**The task:** Which of the lines below contain the word "This"? Pull out each one in full.

**Provided entries:**
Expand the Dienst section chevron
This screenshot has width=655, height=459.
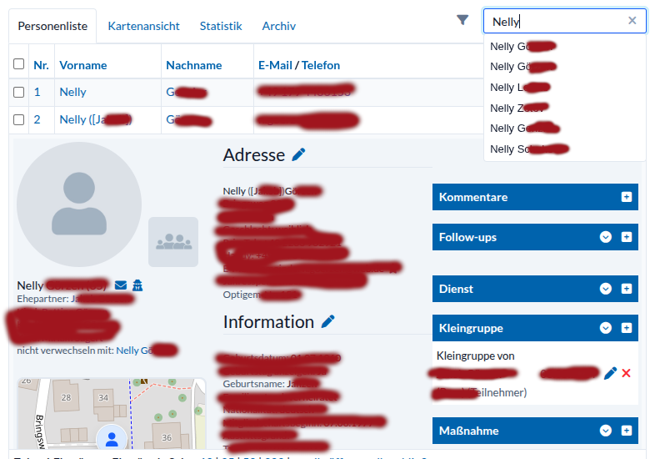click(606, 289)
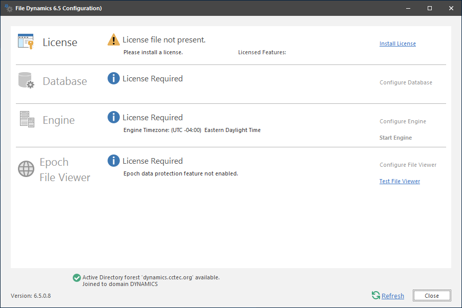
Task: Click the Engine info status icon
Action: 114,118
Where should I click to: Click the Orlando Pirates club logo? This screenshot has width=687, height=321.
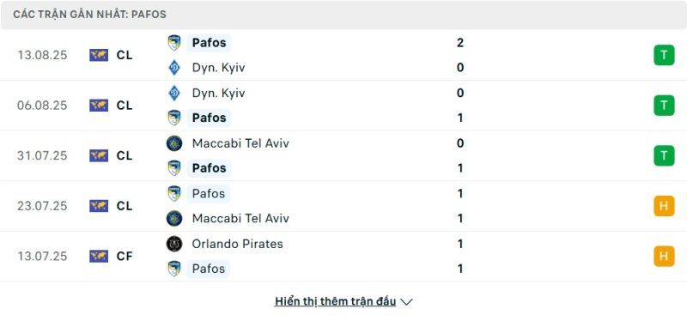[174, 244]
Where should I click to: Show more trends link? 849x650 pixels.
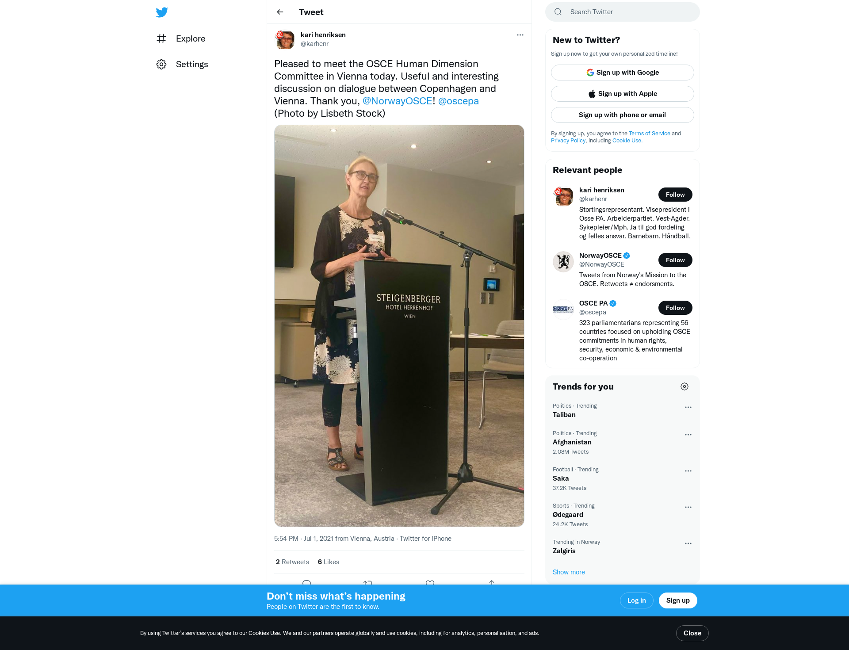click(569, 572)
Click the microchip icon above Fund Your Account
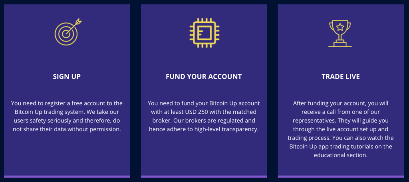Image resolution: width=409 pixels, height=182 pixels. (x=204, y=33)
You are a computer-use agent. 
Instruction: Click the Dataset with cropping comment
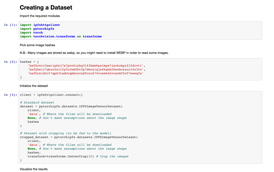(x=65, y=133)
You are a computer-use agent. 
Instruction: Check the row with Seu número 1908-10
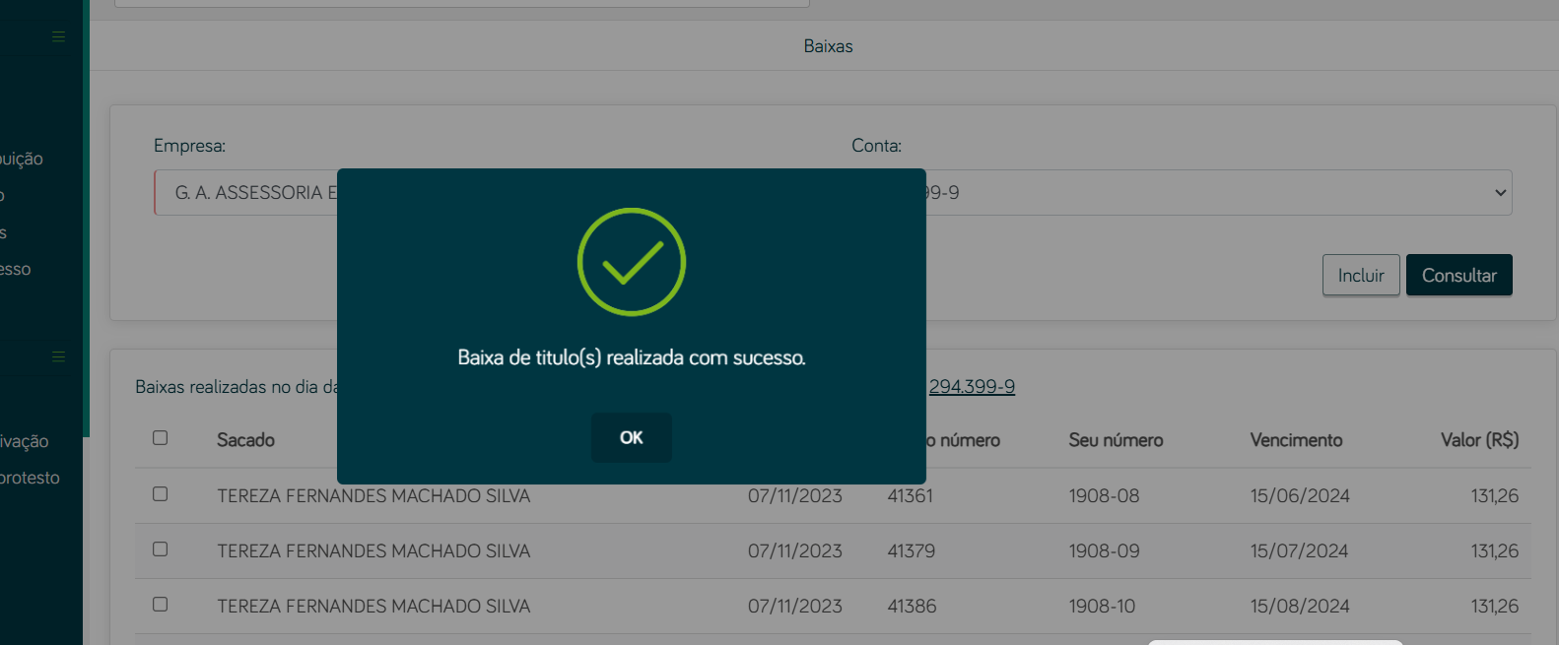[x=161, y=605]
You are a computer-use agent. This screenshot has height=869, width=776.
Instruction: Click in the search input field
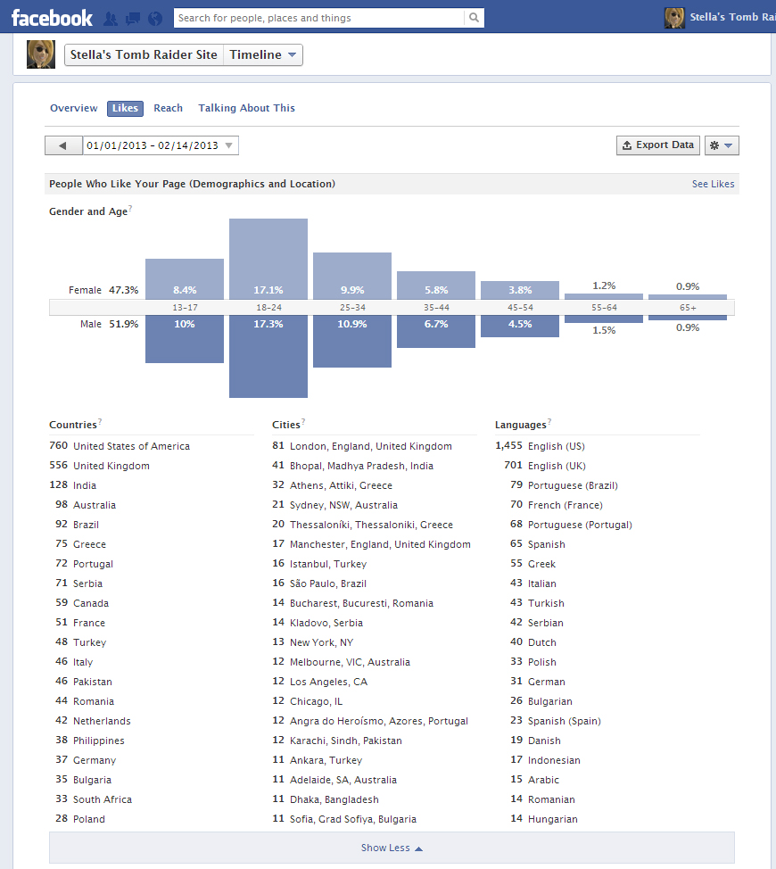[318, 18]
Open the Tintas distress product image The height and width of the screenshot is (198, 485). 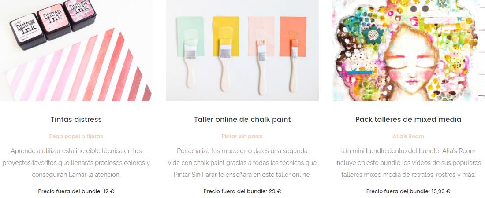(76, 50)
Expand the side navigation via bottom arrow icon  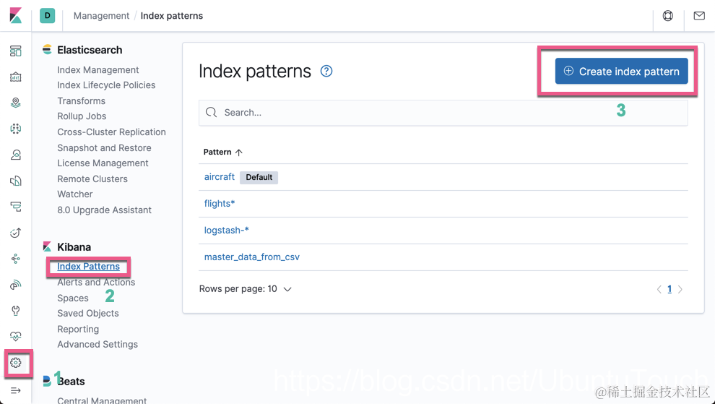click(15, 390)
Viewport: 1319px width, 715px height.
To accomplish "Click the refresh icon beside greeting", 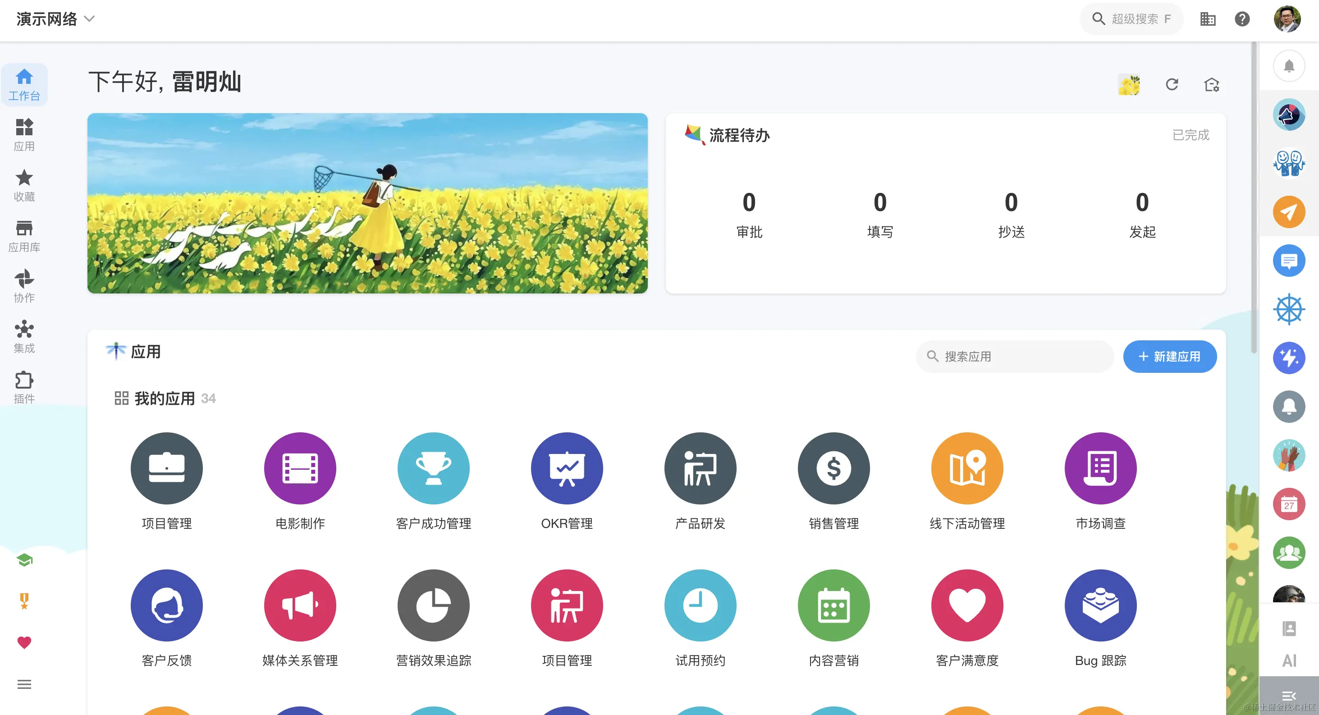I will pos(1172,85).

**The answer:**
This screenshot has width=655, height=459.
Where should I click to: Click the Orlando Pirates club logo? This screenshot has width=687, height=321.
You are a computer-use agent. This screenshot has height=869, width=776.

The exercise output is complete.